The feature about the CECOT prison, where the Trump administration has sent Venezuelan migrants, was published by the Canadian copyright holder and is now spreading on social media, writes the Hollywood Reporter, among others.
The segment was stopped shortly after broadcast and replaced with another one on CBS. However, on Monday afternoon US time, customers of the Canadian streaming platform Global TV were able to watch the program, with the original segment.
Whether the publication of the piece was an accident or a deliberate decision is still unclear. Neither CBS nor the Trump administration has commented since the piece was released.
The news that CBS News' new editor-in-chief Bari Weiss had stopped the feature came on Sunday, US time. Weiss announced that she did not believe the feature advanced the story and that the Trump administration had not responded to the allegations raised.

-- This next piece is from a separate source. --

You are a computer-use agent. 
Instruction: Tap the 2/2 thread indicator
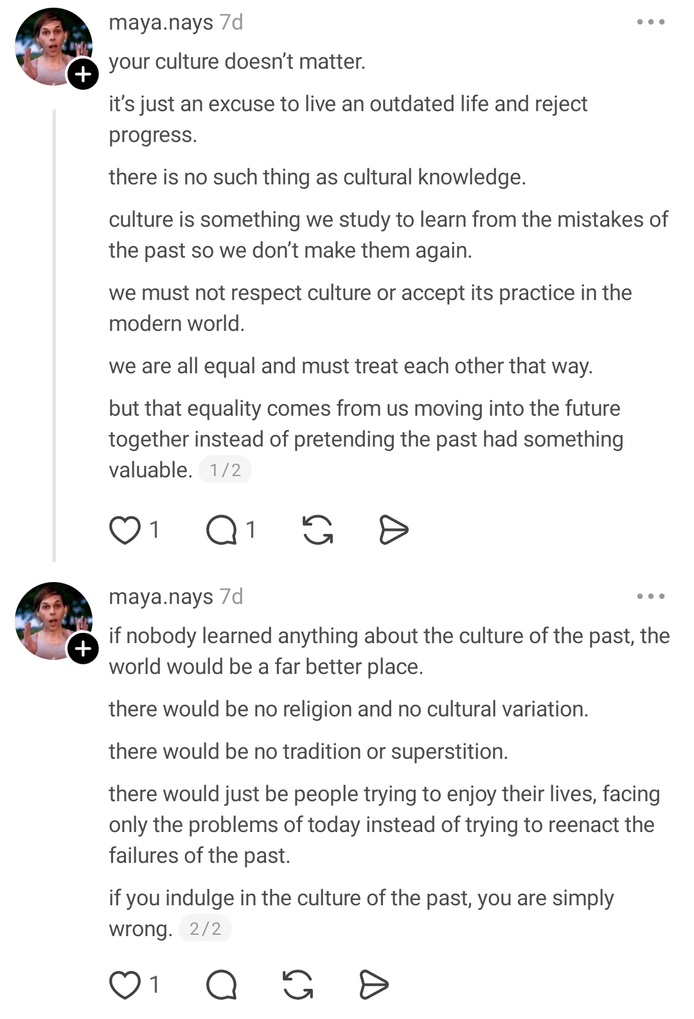[205, 929]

Reporter Sharyn Alfonsi condemned the decision as political. "If refusing to cooperate becomes a valid reason to stop a story, we have effectively given them an 'off button' for any reporting they deem uncomfortable," she wrote in an email, according to US media.
The decision comes in light of Trump's previous lawsuit against CBS and a high-profile settlement.
Weiss was appointed editor-in-chief under the new ownership of CBS under Paramount CEO David Ellison, and she has been tasked with making CBS more "balanced."